(Data records)
# # # # # # #
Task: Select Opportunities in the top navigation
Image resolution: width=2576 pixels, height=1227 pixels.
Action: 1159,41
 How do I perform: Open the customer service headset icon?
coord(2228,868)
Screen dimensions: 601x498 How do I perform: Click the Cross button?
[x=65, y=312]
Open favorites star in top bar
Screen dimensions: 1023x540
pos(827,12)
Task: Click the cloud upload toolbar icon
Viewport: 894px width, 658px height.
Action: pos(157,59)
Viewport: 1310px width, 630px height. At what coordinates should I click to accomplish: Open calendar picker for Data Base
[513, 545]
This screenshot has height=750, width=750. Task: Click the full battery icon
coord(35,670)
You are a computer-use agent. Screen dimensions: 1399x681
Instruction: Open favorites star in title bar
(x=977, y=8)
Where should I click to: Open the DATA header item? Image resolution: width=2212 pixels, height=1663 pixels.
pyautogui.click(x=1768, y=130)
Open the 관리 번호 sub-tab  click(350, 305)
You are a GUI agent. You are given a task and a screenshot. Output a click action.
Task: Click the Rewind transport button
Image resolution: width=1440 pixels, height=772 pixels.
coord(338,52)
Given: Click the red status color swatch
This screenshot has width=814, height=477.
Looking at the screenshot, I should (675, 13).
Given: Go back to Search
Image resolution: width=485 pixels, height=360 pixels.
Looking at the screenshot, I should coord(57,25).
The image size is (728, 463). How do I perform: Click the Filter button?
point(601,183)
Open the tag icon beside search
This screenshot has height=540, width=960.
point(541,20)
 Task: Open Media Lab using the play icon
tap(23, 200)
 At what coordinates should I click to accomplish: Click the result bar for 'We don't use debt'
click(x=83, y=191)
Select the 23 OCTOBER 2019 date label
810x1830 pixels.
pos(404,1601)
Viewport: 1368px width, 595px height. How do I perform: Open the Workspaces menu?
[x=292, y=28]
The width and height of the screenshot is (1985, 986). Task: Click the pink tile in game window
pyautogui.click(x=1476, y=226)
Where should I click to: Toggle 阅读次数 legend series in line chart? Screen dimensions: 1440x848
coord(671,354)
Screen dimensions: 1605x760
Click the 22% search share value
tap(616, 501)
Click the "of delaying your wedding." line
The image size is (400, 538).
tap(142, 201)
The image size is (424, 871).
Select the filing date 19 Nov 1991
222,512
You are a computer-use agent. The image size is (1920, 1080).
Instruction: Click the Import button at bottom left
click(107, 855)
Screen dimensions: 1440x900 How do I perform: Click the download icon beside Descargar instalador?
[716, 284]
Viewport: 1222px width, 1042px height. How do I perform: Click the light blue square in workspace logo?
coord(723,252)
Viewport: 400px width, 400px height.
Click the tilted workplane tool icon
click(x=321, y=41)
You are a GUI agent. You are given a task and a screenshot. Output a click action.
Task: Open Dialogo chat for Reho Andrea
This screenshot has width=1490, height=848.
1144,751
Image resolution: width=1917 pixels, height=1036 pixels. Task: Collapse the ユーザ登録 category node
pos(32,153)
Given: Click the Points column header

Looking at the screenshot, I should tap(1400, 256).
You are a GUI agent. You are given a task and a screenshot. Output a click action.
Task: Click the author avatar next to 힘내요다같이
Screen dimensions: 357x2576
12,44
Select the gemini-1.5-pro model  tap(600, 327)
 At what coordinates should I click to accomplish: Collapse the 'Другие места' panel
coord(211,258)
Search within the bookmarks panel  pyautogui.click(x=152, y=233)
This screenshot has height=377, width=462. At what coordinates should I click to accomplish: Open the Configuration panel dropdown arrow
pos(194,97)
# # # # # # #
What is asked: Copy out the lines of the data above word for word, starting at the line containing "Screen dimensions: 1605x760" and continuing through the end of the data.

Exercise solution:
Screen dimensions: 1605x760
Click the 22% search share value
tap(616, 501)
Click the "of delaying your wedding." line
The image size is (400, 538).
tap(142, 201)
The image size is (424, 871).
Select the filing date 19 Nov 1991
222,512
You are a computer-use agent. The image size is (1920, 1080).
Instruction: Click the Import button at bottom left
click(107, 855)
Screen dimensions: 1440x900 How do I perform: Click the download icon beside Descargar instalador?
[716, 284]
Viewport: 1222px width, 1042px height. How do I perform: Click the light blue square in workspace logo?
coord(723,252)
Viewport: 400px width, 400px height.
Click the tilted workplane tool icon
click(x=321, y=41)
You are a GUI agent. You are given a task and a screenshot. Output a click action.
Task: Open Dialogo chat for Reho Andrea
This screenshot has width=1490, height=848.
1144,751
Image resolution: width=1917 pixels, height=1036 pixels. Task: Collapse the ユーザ登録 category node
pos(32,153)
Given: Click the Points column header

Looking at the screenshot, I should tap(1400, 256).
You are a GUI agent. You are given a task and a screenshot. Output a click action.
Task: Click the author avatar next to 힘내요다같이
Screen dimensions: 357x2576
12,44
Select the gemini-1.5-pro model  tap(600, 327)
 At what coordinates should I click to accomplish: Collapse the 'Другие места' panel
coord(211,258)
Search within the bookmarks panel  pyautogui.click(x=152, y=233)
This screenshot has height=377, width=462. At what coordinates should I click to accomplish: Open the Configuration panel dropdown arrow
pos(194,97)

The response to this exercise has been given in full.